* **Data for processing**
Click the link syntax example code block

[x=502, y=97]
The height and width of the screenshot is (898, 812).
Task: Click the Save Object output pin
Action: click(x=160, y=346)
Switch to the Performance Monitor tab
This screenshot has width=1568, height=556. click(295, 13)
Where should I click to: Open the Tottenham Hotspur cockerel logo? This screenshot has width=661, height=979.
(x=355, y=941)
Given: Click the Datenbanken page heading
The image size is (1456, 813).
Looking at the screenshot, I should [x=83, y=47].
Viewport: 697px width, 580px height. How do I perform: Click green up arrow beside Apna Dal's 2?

* **What you need to do**
Copy the records above line for line, without changing anything.

* **Reply**
Click the link syntax example code block

[x=502, y=97]
The height and width of the screenshot is (898, 812).
Task: Click the Save Object output pin
Action: click(x=160, y=346)
Switch to the Performance Monitor tab
This screenshot has width=1568, height=556. click(295, 13)
Where should I click to: Open the Tottenham Hotspur cockerel logo? This screenshot has width=661, height=979.
(x=355, y=941)
Given: Click the Datenbanken page heading
The image size is (1456, 813).
Looking at the screenshot, I should [x=83, y=47].
Viewport: 697px width, 580px height. How do I perform: Click green up arrow beside Apna Dal's 2?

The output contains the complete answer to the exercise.